**What you are asked to do**
Set down exactly the lines below, starting at the one that contains "You are a computer-use agent. Image resolution: width=1128" and ending at the one that contains "The height and width of the screenshot is (1082, 898).", with both of those lines included and nothing else.

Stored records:
═══

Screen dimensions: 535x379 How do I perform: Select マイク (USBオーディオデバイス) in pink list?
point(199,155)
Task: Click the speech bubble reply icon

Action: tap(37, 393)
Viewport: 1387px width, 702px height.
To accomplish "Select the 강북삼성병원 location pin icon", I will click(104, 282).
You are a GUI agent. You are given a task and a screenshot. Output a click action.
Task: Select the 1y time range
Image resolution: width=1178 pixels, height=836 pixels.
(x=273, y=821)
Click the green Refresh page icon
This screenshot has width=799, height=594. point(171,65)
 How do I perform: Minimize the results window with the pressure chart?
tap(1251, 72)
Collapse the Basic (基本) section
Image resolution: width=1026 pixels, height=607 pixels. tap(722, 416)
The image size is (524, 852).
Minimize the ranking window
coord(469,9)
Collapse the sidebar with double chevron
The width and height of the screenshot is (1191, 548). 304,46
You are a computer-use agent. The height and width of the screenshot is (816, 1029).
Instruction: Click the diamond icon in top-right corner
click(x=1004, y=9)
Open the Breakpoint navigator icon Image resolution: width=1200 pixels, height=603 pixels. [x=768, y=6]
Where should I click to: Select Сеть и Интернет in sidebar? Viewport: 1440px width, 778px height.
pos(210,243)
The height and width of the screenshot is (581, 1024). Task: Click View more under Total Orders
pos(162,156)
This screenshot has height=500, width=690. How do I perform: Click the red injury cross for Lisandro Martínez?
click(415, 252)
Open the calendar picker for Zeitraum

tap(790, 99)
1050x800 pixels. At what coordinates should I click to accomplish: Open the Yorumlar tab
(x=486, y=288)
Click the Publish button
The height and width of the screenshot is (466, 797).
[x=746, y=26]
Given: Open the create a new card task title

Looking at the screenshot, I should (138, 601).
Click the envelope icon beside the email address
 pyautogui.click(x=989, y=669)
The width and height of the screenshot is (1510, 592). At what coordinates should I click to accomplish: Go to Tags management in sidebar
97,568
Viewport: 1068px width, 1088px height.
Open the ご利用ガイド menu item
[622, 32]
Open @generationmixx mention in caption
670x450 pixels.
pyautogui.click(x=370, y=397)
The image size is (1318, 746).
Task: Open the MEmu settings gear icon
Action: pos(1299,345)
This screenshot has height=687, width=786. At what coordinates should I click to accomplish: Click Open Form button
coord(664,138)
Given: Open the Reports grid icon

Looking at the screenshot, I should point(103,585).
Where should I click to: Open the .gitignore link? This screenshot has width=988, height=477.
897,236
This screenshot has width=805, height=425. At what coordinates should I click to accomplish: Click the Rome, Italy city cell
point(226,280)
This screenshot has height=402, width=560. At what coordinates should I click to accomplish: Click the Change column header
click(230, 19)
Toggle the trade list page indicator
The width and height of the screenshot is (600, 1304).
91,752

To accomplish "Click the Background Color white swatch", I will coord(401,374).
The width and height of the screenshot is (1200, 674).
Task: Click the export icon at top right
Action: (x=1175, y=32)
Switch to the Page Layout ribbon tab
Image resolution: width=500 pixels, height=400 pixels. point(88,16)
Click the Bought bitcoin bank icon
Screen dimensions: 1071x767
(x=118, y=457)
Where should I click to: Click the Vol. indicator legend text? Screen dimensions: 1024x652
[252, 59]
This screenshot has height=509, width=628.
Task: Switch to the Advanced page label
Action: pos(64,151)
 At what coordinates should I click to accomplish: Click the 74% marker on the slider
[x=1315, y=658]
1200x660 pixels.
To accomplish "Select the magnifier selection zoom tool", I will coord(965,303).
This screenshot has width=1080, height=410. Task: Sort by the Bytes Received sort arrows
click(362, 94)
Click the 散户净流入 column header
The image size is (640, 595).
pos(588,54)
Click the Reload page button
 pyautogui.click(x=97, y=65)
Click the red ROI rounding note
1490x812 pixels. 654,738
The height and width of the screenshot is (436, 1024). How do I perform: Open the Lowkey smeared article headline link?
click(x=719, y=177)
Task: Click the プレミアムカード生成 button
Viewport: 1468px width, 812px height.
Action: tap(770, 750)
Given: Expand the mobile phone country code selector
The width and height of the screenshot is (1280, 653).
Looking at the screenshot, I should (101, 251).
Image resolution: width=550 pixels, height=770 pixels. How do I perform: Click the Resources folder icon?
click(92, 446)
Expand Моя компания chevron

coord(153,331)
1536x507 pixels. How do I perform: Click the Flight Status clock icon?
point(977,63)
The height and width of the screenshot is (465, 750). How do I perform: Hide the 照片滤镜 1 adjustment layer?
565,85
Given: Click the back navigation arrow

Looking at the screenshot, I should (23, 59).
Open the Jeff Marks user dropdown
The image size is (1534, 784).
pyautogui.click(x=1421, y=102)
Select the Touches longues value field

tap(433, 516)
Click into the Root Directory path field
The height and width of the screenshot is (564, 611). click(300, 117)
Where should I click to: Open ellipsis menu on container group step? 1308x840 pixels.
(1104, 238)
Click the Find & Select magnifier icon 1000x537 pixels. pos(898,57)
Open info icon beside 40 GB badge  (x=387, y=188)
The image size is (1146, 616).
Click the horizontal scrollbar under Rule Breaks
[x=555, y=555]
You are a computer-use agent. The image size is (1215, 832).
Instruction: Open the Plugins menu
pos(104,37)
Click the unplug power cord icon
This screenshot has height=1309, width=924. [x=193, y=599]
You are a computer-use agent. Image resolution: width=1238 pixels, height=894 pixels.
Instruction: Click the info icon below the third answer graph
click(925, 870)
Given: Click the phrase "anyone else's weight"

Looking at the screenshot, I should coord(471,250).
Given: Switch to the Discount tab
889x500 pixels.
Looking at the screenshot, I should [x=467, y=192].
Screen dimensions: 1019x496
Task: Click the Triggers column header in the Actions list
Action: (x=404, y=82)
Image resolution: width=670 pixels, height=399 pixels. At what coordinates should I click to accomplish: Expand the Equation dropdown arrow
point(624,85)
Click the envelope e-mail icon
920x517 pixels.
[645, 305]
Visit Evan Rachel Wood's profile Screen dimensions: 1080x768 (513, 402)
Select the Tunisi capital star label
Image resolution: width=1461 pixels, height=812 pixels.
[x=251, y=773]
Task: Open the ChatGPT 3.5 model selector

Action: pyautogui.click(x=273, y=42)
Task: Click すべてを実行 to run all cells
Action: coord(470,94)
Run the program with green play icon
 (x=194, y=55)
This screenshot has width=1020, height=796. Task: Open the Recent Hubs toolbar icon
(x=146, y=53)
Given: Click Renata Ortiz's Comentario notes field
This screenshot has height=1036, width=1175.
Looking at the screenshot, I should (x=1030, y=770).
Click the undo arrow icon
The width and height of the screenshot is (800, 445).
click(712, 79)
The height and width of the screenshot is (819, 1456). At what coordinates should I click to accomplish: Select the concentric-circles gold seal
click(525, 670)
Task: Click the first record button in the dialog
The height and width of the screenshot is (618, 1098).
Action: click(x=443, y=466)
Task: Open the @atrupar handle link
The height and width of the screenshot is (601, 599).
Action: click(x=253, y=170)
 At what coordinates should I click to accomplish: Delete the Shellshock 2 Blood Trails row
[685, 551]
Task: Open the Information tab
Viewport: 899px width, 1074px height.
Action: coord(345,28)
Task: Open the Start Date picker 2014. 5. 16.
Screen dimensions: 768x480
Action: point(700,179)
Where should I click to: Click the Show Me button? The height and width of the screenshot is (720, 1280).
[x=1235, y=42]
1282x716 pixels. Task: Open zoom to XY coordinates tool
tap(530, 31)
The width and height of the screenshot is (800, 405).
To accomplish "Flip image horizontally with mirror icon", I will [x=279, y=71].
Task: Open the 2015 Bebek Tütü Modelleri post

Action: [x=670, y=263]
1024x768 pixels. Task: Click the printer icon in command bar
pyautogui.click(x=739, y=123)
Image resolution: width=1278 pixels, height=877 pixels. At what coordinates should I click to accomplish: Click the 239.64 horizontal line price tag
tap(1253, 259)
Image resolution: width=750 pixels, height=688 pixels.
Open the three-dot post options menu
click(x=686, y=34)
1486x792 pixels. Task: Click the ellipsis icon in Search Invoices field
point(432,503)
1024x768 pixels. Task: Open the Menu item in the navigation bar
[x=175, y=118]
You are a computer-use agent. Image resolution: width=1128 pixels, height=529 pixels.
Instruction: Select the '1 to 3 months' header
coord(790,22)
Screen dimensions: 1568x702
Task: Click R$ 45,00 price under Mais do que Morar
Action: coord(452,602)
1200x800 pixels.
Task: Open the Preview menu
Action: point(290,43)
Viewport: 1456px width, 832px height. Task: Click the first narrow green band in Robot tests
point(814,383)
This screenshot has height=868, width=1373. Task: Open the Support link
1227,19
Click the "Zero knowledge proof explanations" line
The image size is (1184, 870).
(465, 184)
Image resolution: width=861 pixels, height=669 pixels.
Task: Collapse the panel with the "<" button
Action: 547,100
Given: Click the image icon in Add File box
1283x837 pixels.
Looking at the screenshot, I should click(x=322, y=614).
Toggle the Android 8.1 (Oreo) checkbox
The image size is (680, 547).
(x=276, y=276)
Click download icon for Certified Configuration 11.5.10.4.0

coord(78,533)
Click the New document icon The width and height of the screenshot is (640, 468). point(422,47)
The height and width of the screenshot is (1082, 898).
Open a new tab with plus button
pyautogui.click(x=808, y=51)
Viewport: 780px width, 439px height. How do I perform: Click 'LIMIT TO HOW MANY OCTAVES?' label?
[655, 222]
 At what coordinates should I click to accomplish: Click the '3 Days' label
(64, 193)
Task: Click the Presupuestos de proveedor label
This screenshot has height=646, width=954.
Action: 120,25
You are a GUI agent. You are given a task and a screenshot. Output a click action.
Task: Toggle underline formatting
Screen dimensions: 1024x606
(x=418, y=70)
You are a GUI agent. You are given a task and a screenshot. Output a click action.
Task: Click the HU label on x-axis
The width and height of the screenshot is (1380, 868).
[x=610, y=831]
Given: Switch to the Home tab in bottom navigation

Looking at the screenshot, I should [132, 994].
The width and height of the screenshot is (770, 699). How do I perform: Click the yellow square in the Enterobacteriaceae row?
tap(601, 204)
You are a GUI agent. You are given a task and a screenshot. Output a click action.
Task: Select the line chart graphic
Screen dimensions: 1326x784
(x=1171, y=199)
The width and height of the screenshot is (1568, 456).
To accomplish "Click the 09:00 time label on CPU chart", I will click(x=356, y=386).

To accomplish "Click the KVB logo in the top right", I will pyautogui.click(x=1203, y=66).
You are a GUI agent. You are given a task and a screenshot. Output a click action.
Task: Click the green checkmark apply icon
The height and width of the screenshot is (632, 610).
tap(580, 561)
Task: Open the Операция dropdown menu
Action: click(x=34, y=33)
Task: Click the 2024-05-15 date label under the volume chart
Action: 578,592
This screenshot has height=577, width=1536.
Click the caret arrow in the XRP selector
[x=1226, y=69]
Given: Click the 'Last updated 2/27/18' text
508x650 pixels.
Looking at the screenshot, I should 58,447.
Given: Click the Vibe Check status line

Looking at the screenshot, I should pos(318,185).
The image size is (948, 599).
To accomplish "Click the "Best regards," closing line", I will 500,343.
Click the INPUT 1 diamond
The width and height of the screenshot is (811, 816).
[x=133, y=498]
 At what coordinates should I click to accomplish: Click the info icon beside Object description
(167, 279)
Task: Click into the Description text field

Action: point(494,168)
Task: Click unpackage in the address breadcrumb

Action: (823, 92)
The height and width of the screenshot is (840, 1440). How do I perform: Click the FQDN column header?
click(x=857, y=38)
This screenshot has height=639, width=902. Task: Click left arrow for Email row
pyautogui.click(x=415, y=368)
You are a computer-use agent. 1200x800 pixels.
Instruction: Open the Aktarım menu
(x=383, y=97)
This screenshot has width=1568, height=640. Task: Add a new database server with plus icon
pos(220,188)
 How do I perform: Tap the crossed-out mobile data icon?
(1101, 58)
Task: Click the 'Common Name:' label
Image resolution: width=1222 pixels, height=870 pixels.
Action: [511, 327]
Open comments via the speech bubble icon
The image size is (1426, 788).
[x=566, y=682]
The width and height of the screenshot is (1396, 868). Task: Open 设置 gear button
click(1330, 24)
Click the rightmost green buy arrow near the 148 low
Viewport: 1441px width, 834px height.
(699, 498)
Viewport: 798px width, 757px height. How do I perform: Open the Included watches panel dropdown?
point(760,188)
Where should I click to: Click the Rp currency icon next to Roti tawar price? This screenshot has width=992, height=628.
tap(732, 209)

═══

**Exercise response**
You are a computer-use agent. Image resolution: width=1128 pixels, height=529 pixels.
Instruction: Select the '1 to 3 months' header
coord(790,22)
Screen dimensions: 1568x702
Task: Click R$ 45,00 price under Mais do que Morar
Action: coord(452,602)
1200x800 pixels.
Task: Open the Preview menu
Action: point(290,43)
Viewport: 1456px width, 832px height. Task: Click the first narrow green band in Robot tests
point(814,383)
This screenshot has height=868, width=1373. Task: Open the Support link
1227,19
Click the "Zero knowledge proof explanations" line
The image size is (1184, 870).
(465, 184)
Image resolution: width=861 pixels, height=669 pixels.
Task: Collapse the panel with the "<" button
Action: 547,100
Given: Click the image icon in Add File box
1283x837 pixels.
Looking at the screenshot, I should click(x=322, y=614).
Toggle the Android 8.1 (Oreo) checkbox
The image size is (680, 547).
(x=276, y=276)
Click download icon for Certified Configuration 11.5.10.4.0

coord(78,533)
Click the New document icon The width and height of the screenshot is (640, 468). point(422,47)
The height and width of the screenshot is (1082, 898).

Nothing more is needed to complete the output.